PROBLEM:
Only the lines from the line containing "You are a computer-use" through the final line of the entries should be printed, exactly as given, with the pictures left out.

WORKING DATA:
== Segment start ==

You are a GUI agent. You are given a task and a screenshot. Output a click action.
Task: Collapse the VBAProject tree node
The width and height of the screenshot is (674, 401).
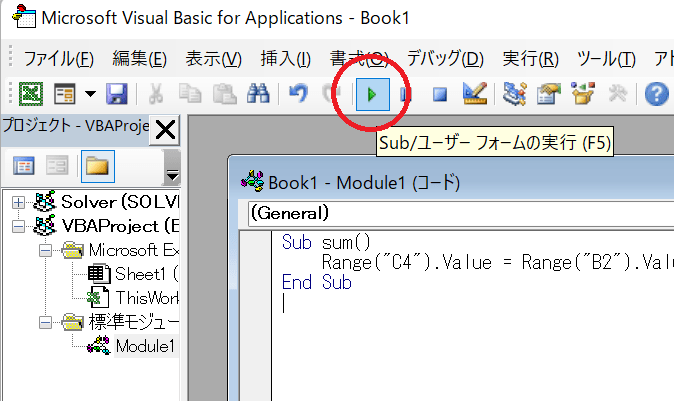[19, 226]
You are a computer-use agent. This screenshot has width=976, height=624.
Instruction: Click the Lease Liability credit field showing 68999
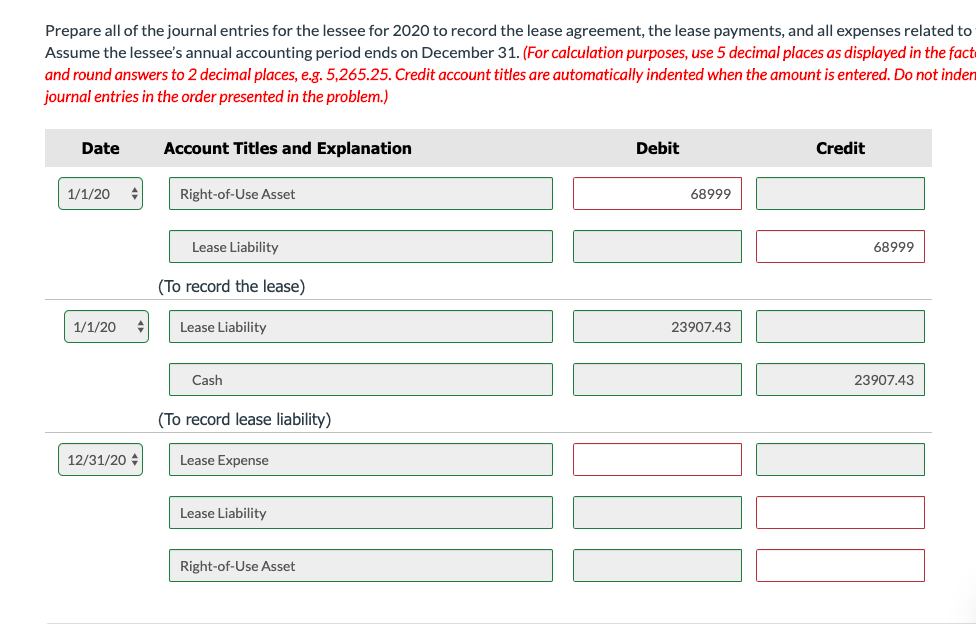[x=840, y=247]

== Segment end ==

REPLY:
You are a computer-use agent. This screenshot has width=976, height=624.
Instruction: Click the Lease Liability credit field showing 68999
[x=840, y=247]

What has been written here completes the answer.